How to add drive/partition-icon to the launcher?
My dualboot-system (win7 / ubuntu 12.04) has a ntfs-formatted partition called "/share" for files I use both in win7 and ubuntu (e.g. pictures, music etc.).
I'd like to have a symbol of this drive in the launcher. But although the partition is mounted (Mount point: /media/share) and shown in the left side bar of a folder, there is no Icon in the launcher! How can I add this Icon to the launcher?
(CompizConfig Setting manager >> ubuntu unity plugin >> Experimental >> show devices always" will only show win-Partition, not the /share -partition)
Solution 1:
I have a hd named "backup" which I "accidentally" removed. ;)

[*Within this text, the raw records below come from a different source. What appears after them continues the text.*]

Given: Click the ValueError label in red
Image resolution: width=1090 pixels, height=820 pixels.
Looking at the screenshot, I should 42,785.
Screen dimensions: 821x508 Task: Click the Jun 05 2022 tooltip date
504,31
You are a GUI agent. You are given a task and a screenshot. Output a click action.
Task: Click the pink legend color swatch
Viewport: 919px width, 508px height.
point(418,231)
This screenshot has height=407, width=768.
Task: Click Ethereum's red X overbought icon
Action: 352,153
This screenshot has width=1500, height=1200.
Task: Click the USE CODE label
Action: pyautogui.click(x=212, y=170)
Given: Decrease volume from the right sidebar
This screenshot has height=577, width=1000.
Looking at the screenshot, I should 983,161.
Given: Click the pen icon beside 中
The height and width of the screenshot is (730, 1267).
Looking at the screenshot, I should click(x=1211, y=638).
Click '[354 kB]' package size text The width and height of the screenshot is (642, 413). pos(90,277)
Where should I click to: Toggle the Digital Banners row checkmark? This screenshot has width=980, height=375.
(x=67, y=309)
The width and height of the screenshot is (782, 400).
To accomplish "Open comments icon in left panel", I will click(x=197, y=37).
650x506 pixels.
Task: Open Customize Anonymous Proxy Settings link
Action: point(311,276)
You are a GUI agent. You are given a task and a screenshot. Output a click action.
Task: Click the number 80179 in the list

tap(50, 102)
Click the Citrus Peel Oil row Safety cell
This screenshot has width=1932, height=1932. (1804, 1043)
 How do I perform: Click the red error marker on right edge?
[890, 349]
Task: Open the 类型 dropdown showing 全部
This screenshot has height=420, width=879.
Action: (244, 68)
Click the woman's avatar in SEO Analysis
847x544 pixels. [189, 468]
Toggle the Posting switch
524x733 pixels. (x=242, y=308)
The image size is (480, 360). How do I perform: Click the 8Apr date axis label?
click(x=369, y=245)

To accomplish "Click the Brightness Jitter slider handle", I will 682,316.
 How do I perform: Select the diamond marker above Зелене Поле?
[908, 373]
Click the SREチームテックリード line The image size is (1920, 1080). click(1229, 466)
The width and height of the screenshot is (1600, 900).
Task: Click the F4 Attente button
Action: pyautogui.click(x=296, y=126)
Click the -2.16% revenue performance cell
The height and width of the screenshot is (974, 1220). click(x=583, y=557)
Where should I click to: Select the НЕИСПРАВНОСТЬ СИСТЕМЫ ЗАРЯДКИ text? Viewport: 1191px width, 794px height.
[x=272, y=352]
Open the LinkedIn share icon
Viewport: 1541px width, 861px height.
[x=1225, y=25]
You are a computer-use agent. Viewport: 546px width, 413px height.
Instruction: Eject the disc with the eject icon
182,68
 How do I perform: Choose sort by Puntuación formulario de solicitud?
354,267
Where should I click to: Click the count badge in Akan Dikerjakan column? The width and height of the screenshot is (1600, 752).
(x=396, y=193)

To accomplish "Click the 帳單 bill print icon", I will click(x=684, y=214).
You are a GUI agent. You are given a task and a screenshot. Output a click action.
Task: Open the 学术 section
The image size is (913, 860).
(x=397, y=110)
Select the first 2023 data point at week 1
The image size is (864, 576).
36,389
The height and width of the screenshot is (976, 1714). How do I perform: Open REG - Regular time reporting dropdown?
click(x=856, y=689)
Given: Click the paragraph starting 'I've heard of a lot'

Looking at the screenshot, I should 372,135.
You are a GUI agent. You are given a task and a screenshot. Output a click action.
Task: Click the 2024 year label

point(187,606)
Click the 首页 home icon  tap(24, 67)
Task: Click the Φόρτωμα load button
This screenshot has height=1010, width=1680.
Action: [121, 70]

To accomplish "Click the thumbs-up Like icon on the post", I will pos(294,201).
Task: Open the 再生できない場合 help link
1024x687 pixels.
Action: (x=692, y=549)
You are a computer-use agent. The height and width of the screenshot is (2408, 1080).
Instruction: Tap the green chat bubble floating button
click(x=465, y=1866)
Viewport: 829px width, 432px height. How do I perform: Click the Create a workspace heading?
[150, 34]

I added the backup-hd-icon to the launcher by
- Clicked the dash
- Typed backup
- Dragged the icon to the launcher
Important is that you don't drag the folder, you want to search for the hd icon
Solution 2:
Create a .desktop
file and place it in .local/share/applications/
As your device is mounted at /media/share
, lets name the file as mediashare.desktop
The content of the file will be as follows:
[Desktop Entry]
Version=1.0
Type=Application
Name=Shared Media
Comment=Shared Media
Exec=nautilus /media/share
Icon=system-file-manager
X-Ubuntu-Gettext-Domain=mediashare
Once this is done, run the following in your terminal
gsettings get com.canonical.Unity.Launcher favorites
A list of icons on the launcher will be displayed like this:['unity://running-apps', 'unity://expo-icon', 'unity://devices']
Now add the mediashare.desktop to it like this:['unity://running-apps', 'unity://expo-icon', 'unity://devices', 'mediashare.desktop']
Now copy the above and run the following in the terminal
gsettings set com.canonical.Unity.Launcher favorites "['unity://running-apps', 'unity://expo-icon', 'unity://devices', 'mediashare.desktop']"
Mind the quotes.
Press Alt + F2, type unity
and press Enter to refresh unity.
Solution 3:
- Open the "dash" (first option in the launcher bar).
- Type your drive name which you want to add in your launcher.
- Drag the drive icon to the launcher.